Atopic asthma may develop in around 5-10% of children with food allergy, with this decreasing with age. Common foods associated with asthma include cow’s milk, wheat, fish and shellfish and can sensitive the immune system through inhalation as well as by eating. IgE food allergy reactions are the most common types of reactions to occur in respiratory conditions like asthma. However, symptoms can also be mediated by non-IgE reactions and non-allergic food hypersensitivity. Reported food allergy, food sensitisation and skin prick testing are all positively associated with asthma in school age children. The relationship between food allergy and asthma can provide a marker of the presence or the severity of both those conditions.

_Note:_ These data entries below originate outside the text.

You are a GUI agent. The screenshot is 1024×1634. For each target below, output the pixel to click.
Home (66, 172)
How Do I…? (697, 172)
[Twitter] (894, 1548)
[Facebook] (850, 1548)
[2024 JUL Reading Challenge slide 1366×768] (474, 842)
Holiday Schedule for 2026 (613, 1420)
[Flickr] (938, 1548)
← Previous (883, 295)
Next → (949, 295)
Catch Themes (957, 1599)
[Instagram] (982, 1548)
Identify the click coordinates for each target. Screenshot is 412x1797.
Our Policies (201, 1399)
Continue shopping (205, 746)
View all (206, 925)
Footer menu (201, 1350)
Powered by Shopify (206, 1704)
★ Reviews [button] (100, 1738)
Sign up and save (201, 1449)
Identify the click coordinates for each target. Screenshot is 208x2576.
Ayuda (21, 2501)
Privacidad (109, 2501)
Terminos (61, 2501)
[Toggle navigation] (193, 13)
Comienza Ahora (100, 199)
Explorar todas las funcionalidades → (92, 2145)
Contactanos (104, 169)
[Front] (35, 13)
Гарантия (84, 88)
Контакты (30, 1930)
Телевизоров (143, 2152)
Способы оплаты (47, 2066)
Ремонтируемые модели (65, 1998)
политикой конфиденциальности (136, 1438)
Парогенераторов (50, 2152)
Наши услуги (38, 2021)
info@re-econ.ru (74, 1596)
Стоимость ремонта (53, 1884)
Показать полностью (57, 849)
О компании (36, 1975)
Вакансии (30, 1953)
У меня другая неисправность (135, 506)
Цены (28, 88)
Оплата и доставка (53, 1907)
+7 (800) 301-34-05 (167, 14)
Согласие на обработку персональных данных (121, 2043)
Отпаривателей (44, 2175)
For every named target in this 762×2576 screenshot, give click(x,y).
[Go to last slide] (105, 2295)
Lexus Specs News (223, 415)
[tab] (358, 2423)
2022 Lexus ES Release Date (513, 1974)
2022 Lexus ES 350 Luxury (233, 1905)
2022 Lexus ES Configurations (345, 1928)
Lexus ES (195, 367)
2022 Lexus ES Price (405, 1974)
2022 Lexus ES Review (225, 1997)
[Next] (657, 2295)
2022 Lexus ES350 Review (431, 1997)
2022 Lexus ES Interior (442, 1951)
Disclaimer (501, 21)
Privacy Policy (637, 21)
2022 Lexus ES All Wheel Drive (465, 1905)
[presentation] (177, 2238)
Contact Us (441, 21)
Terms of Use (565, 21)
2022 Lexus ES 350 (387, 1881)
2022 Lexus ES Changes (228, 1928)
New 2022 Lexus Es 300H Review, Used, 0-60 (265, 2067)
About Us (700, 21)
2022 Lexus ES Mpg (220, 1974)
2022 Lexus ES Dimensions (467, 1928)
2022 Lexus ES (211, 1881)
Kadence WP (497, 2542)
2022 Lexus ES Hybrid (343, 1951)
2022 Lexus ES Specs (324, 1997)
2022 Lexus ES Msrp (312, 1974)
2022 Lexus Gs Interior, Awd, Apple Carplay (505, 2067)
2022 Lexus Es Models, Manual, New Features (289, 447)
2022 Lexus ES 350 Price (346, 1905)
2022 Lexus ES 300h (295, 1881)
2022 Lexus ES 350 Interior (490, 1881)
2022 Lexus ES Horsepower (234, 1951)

Consumption of foods containing additives such as benzoates, sulphites, tartrazine and to a lesser extent monosodium glutamate have been linked to provoking asthma, eczema and allergic rhinitis in atopic children. These reactions are not IgE food allergy reactions but may be caused by a non- allergic hypersensitivity reaction. Asthmatic children who are sensitive to aspirin may also be sensitive to benzoates and tartrazine, which have a similar chemical to aspirin. See blog on food additives in atopic asthma for a list.
Atopic asthma when associated with food allergic reactions should seek advice from an allergy specialist and registered dietitian before excluding any major food groups such as cow’s milk or wheat.